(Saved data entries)
--*--
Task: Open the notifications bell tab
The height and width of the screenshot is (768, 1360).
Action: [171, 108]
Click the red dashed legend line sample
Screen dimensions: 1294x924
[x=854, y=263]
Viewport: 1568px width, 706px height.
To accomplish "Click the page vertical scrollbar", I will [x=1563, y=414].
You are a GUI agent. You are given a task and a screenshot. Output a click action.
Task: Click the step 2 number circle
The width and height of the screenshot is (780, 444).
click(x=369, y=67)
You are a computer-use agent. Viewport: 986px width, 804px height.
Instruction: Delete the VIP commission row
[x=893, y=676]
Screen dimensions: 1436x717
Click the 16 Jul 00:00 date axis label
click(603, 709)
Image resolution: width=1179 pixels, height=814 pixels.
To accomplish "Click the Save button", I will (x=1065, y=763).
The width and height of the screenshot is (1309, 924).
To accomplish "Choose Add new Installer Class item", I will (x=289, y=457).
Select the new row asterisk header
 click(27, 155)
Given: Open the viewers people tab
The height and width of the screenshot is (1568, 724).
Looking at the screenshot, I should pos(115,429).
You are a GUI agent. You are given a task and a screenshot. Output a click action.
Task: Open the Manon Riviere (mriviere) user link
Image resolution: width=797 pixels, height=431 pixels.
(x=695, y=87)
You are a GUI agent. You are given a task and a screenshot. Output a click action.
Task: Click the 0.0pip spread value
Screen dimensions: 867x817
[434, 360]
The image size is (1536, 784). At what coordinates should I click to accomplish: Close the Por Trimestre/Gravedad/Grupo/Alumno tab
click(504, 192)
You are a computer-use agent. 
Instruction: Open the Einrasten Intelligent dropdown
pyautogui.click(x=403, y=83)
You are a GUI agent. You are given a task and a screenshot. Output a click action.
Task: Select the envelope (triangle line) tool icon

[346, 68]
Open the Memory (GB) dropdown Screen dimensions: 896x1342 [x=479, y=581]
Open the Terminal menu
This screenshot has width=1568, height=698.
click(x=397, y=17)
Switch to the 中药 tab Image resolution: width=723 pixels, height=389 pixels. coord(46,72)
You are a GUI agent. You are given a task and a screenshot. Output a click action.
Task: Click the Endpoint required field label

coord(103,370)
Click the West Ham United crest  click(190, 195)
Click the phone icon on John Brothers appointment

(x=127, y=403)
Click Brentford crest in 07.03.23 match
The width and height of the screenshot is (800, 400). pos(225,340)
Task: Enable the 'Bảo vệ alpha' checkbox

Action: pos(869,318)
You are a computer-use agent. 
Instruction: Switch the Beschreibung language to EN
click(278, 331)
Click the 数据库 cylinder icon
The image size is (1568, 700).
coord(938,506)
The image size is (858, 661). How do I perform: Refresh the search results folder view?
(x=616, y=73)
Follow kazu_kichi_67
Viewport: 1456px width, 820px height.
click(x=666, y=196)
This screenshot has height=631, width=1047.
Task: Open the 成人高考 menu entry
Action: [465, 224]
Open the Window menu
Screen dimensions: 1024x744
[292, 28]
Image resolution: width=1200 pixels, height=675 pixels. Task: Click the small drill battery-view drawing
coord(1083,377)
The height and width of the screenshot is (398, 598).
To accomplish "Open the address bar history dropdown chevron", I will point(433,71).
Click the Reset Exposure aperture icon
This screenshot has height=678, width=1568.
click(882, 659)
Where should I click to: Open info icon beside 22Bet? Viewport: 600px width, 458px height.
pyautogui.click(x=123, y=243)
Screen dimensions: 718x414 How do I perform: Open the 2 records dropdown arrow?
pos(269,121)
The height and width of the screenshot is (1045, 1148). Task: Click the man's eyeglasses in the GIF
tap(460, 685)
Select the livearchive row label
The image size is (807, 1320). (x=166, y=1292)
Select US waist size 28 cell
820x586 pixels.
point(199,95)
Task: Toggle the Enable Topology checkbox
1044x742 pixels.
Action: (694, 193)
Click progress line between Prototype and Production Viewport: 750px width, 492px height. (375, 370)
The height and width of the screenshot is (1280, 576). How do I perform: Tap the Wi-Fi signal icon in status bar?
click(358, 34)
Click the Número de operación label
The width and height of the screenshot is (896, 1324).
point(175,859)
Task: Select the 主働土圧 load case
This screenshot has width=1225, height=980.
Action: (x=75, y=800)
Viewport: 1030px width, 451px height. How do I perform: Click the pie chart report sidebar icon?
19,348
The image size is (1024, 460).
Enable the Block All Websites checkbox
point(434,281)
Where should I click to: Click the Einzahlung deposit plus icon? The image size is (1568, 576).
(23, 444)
--*--
• _Goal of the exercise_:
An exact copy of the data is needed.

• _Result of the task_:
Task: Open the notifications bell tab
The height and width of the screenshot is (768, 1360).
Action: [171, 108]
Click the red dashed legend line sample
Screen dimensions: 1294x924
[x=854, y=263]
Viewport: 1568px width, 706px height.
To accomplish "Click the page vertical scrollbar", I will [x=1563, y=414].
You are a GUI agent. You are given a task and a screenshot. Output a click action.
Task: Click the step 2 number circle
The width and height of the screenshot is (780, 444).
click(x=369, y=67)
You are a computer-use agent. Viewport: 986px width, 804px height.
Instruction: Delete the VIP commission row
[x=893, y=676]
Screen dimensions: 1436x717
Click the 16 Jul 00:00 date axis label
click(603, 709)
Image resolution: width=1179 pixels, height=814 pixels.
To accomplish "Click the Save button", I will (x=1065, y=763).
The width and height of the screenshot is (1309, 924).
To accomplish "Choose Add new Installer Class item", I will (x=289, y=457).
Select the new row asterisk header
 click(27, 155)
Given: Open the viewers people tab
The height and width of the screenshot is (1568, 724).
Looking at the screenshot, I should pos(115,429).
You are a GUI agent. You are given a task and a screenshot. Output a click action.
Task: Open the Manon Riviere (mriviere) user link
Image resolution: width=797 pixels, height=431 pixels.
(x=695, y=87)
You are a GUI agent. You are given a task and a screenshot. Output a click action.
Task: Click the 0.0pip spread value
Screen dimensions: 867x817
[434, 360]
The image size is (1536, 784). At what coordinates should I click to accomplish: Close the Por Trimestre/Gravedad/Grupo/Alumno tab
click(504, 192)
You are a computer-use agent. 
Instruction: Open the Einrasten Intelligent dropdown
pyautogui.click(x=403, y=83)
You are a GUI agent. You are given a task and a screenshot. Output a click action.
Task: Select the envelope (triangle line) tool icon

[346, 68]
Open the Memory (GB) dropdown Screen dimensions: 896x1342 [x=479, y=581]
Open the Terminal menu
This screenshot has width=1568, height=698.
click(x=397, y=17)
Switch to the 中药 tab Image resolution: width=723 pixels, height=389 pixels. coord(46,72)
You are a GUI agent. You are given a task and a screenshot. Output a click action.
Task: Click the Endpoint required field label

coord(103,370)
Click the West Ham United crest  click(190, 195)
Click the phone icon on John Brothers appointment

(x=127, y=403)
Click Brentford crest in 07.03.23 match
The width and height of the screenshot is (800, 400). pos(225,340)
Task: Enable the 'Bảo vệ alpha' checkbox

Action: pos(869,318)
You are a computer-use agent. 
Instruction: Switch the Beschreibung language to EN
click(278, 331)
Click the 数据库 cylinder icon
The image size is (1568, 700).
coord(938,506)
The image size is (858, 661). How do I perform: Refresh the search results folder view?
(x=616, y=73)
Follow kazu_kichi_67
Viewport: 1456px width, 820px height.
click(x=666, y=196)
This screenshot has height=631, width=1047.
Task: Open the 成人高考 menu entry
Action: [465, 224]
Open the Window menu
Screen dimensions: 1024x744
[292, 28]
Image resolution: width=1200 pixels, height=675 pixels. Task: Click the small drill battery-view drawing
coord(1083,377)
The height and width of the screenshot is (398, 598).
To accomplish "Open the address bar history dropdown chevron", I will point(433,71).
Click the Reset Exposure aperture icon
This screenshot has height=678, width=1568.
click(882, 659)
Where should I click to: Open info icon beside 22Bet? Viewport: 600px width, 458px height.
pyautogui.click(x=123, y=243)
Screen dimensions: 718x414 How do I perform: Open the 2 records dropdown arrow?
pos(269,121)
The height and width of the screenshot is (1045, 1148). Task: Click the man's eyeglasses in the GIF
tap(460, 685)
Select the livearchive row label
The image size is (807, 1320). (x=166, y=1292)
Select US waist size 28 cell
820x586 pixels.
point(199,95)
Task: Toggle the Enable Topology checkbox
1044x742 pixels.
Action: (694, 193)
Click progress line between Prototype and Production Viewport: 750px width, 492px height. (375, 370)
The height and width of the screenshot is (1280, 576). How do I perform: Tap the Wi-Fi signal icon in status bar?
click(358, 34)
Click the Número de operación label
The width and height of the screenshot is (896, 1324).
point(175,859)
Task: Select the 主働土圧 load case
This screenshot has width=1225, height=980.
Action: (x=75, y=800)
Viewport: 1030px width, 451px height. How do I perform: Click the pie chart report sidebar icon?
19,348
The image size is (1024, 460).
Enable the Block All Websites checkbox
point(434,281)
Where should I click to: Click the Einzahlung deposit plus icon? The image size is (1568, 576).
(23, 444)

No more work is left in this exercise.